I am the Lord of Stoke Newington and of Stamford Hill. Stoke Newington does not really matter in this case, because people there do not care, but Stamford Hill is the centre of the last remnant of European Hasidic Jewry. Their origins mainly lie around 17th-century Ukraine but also Poland. Of the 6 million who were murdered by the Nazis, 3.5 million were Hasidic Jews. They were absolutely devastated by that.
They are a very strange bunch—very mystic, spiritual and absolutely not involved in Zionism or things like that. Those who live in Israel refuse to serve in the Israeli army. They are non-violent, and very committed to exile and a kind of redemption through prayer. For those here who are Muslim, I would say that they are very close to the Sufi tendency. For those who are Christian, I would say that they are probably closest to the Amish. In the film “Witness” with Harrison Ford, there is actually that mistaken identity moment with the child.
I was brought up close to them but not of them. Obviously, my story is different. At the age of 14, I became a socialist and an atheist and my troubles began—and the party’s troubles also probably began at that moment. I have always had a relationship with them, both family and personal. To me, they are a very precious remnant of a destroyed culture. It is a glory to our country that this very peculiar religious community could exist only in our country. It only survived in our country in all of Europe.
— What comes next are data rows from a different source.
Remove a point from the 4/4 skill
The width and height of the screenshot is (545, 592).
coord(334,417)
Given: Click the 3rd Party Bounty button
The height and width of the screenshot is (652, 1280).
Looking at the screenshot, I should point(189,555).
I could tell you stories I was told when I was young. They had no idea that all their rabbis, community and family were in Ukraine, Poland, Hungary and those areas. After the war, there was no one there. I met people who went on delegations to find their family and find out why their letters were not being answered. All were destroyed. I have personally travelled through Ukraine and gone to the villages and towns where Jews made up 60% or 70%. Nobody is there. It is all gone. The synagogues are ruined; the cemeteries are desecrated. In only our country did this community survive.
They are a historical anomaly. They should not really exist; they should have been wiped out. It was not only the Nazis; the Bolsheviks—the communists—absolutely laid them to waste. They abolished religious education and yeshivas were illegal, so we should take great pride that our country is unique in Europe in having some kind of continuity of presence for this community and in the way things were sorted out with the yeshivas.
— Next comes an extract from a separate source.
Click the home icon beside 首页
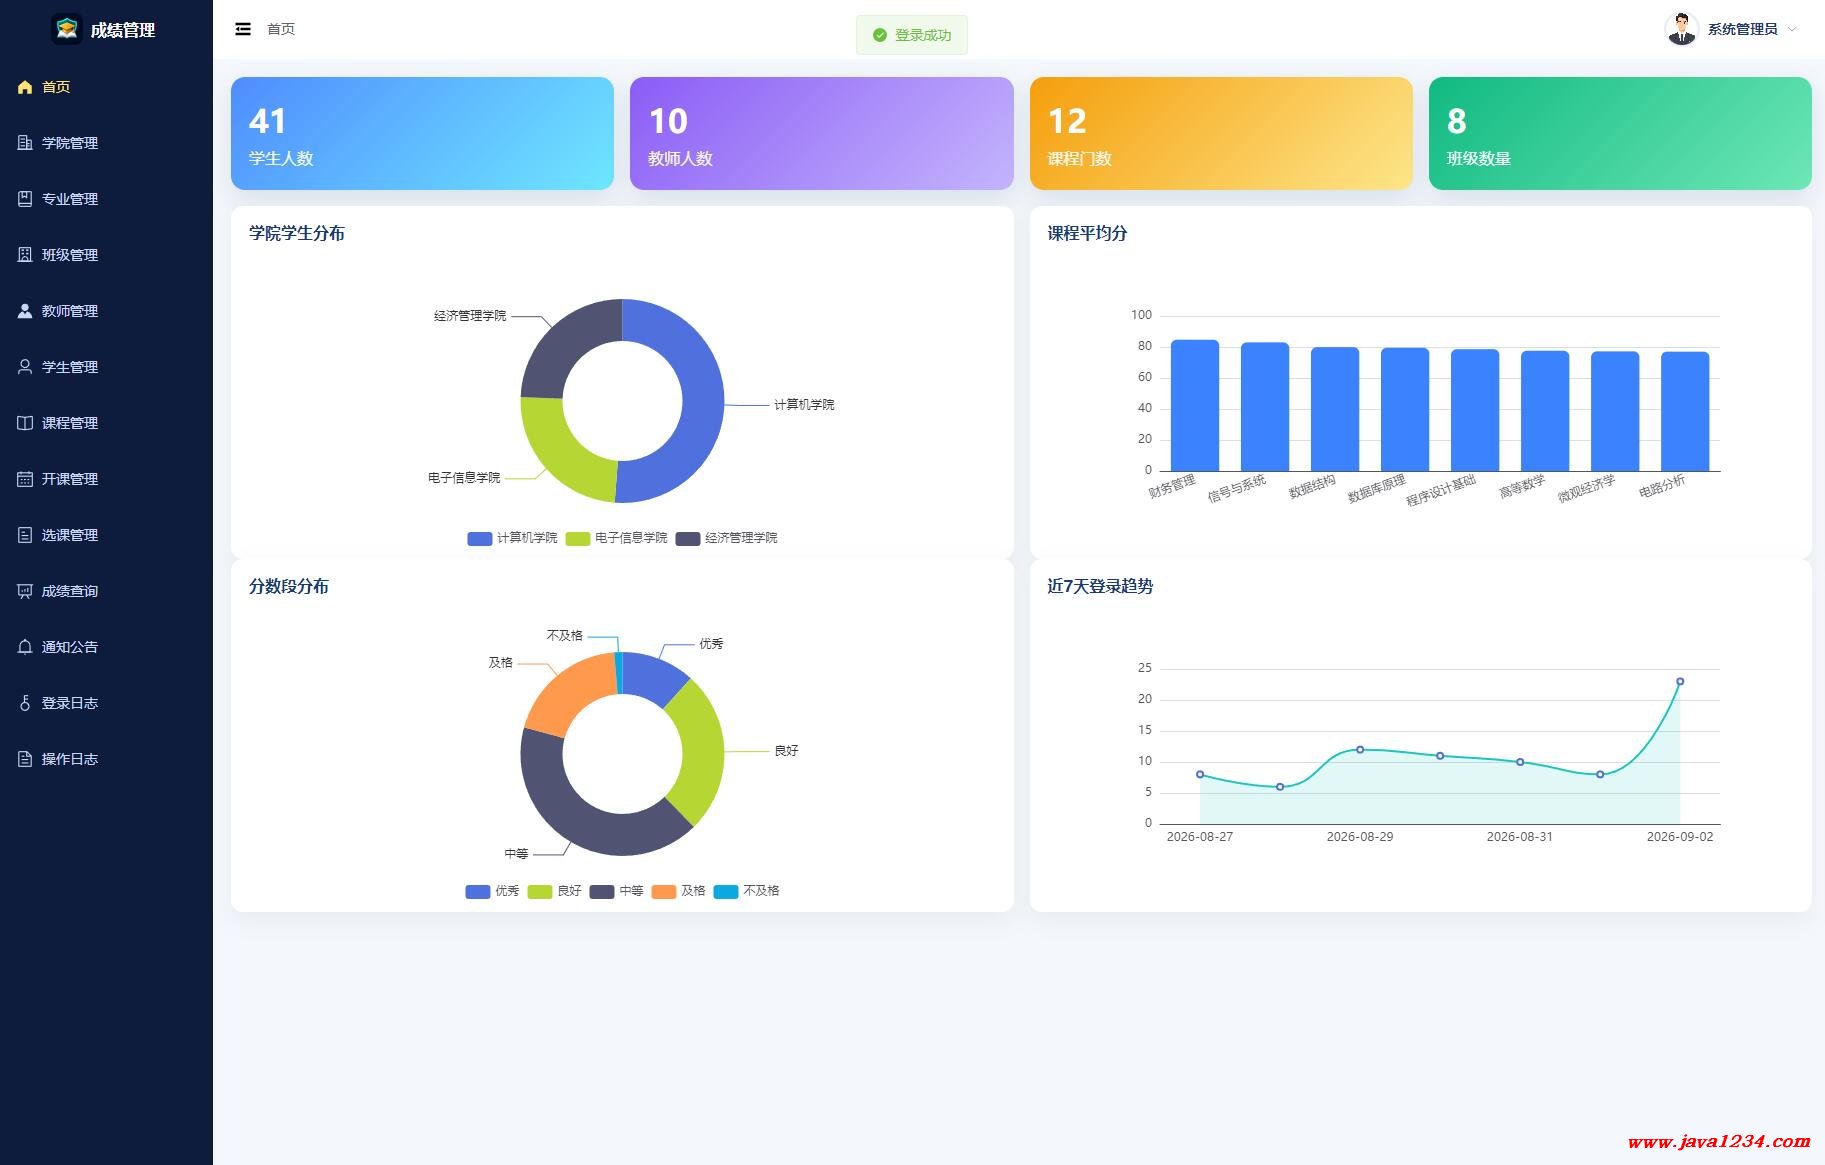 pos(25,87)
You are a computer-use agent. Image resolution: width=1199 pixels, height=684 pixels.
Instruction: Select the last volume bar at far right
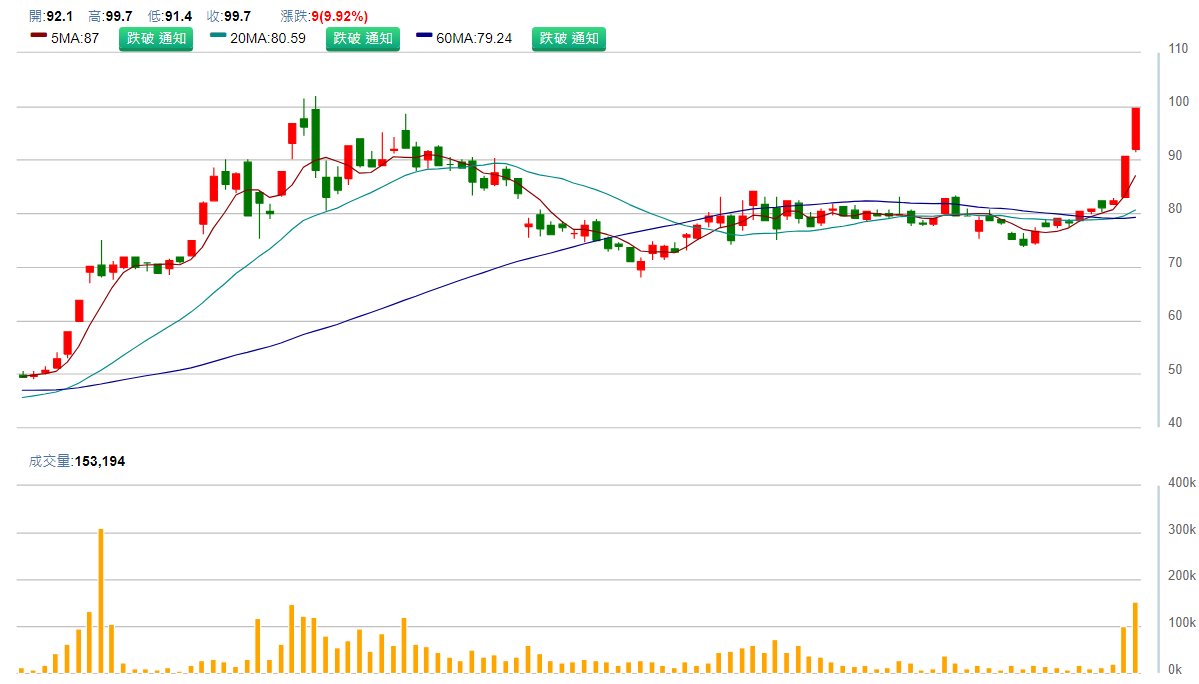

I heard very carefully what the noble Lord, Lord Lucas, said, and I share completely this desire to try to find some accommodation and understanding of how this works. It is a ridiculous state of affairs that I have to be in Stamford Hill and defend Bridget Phillipson from the accusation of being a Bolshevik. This is an insane circumstance. I assure them that she is absolutely not, but the historical memory of the community is precisely reminiscent of the Soviet Union: suddenly, their education will be banned, their way of life will be criminalised and they will be packing their bags. It is a very moving situation. As I say, I speak as a matter not of conscience but of obligation.
The arrangement we came to in the 1944 Act was very wise, in my opinion. It is absolutely vital to say that the accommodation was based on this: the yeshivas are not schools; children are home-educated. However, they spend an awful lot of time in these yeshivas, studying the Talmud and these things. I assure noble Lords that I was very grateful not to be part of that, but that is what they do. So the children are, technically speaking, home-schooled.